The politics of anger


Politics is about what makes you angry, not so much about what you want. Your wants do matter, but mainly because you feel you are entitled to have them satisfied and get angry when they are not. Many times people who seem to us poor do not complain of their wants, because they do not feel entitled to those wants. When you complain, it is not so much that you lack what you want as that you feel slighted or offended in not having what is rightfully yours. In our democracy politics is motivated especially by the sense that you are not being treated equally. The civil rights movement, the women’s movement are obvious recent examples. They were initiated not for the sake of gaining benefits but to receive equal honor and respect. We do not worry so much about the wants of the rich and their desire for inequality. In a democracy that desire is latent and suppressed, though in our kind of democracy, a liberal democracy, we make room for the rich and allow inequality in practice if not in principle. But the rich are not allowed to get angry unless their democratic rights are violated.

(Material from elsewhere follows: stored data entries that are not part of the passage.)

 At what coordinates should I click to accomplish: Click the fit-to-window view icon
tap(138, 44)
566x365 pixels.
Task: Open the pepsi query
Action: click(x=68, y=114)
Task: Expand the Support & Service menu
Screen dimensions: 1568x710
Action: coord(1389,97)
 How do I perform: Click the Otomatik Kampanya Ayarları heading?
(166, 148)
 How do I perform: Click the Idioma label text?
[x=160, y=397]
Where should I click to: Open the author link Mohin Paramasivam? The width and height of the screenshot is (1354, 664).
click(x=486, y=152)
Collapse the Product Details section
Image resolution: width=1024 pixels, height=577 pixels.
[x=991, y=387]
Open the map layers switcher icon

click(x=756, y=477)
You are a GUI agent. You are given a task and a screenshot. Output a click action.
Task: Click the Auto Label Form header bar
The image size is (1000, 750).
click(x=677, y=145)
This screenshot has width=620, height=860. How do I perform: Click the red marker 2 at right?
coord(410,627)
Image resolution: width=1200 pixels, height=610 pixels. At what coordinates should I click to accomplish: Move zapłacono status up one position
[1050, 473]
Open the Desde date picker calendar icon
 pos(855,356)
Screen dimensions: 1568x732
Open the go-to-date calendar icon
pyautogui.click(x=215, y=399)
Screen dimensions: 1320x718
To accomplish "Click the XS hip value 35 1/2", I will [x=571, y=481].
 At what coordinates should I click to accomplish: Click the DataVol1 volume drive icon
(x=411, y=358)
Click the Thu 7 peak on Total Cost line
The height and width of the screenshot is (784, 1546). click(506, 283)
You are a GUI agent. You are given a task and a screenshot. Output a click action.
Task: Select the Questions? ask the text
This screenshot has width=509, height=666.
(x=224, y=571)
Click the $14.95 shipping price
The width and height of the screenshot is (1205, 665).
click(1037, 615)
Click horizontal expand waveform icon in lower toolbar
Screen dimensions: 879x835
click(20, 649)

You can tell who is in charge of a society by noticing who is allowed to get angry and for what cause, rather than by trying to gauge how much each group gets. Blacks and women wanted benefits only as a sign of equality, not to give themselves greater purchasing power. Power is too vague a term when separated from honor; when we say that people are “empowered,” that means they have the power that goes with honor. Those not empowered are dissed, a word invented by blacks to designate the feeling of being disrespected.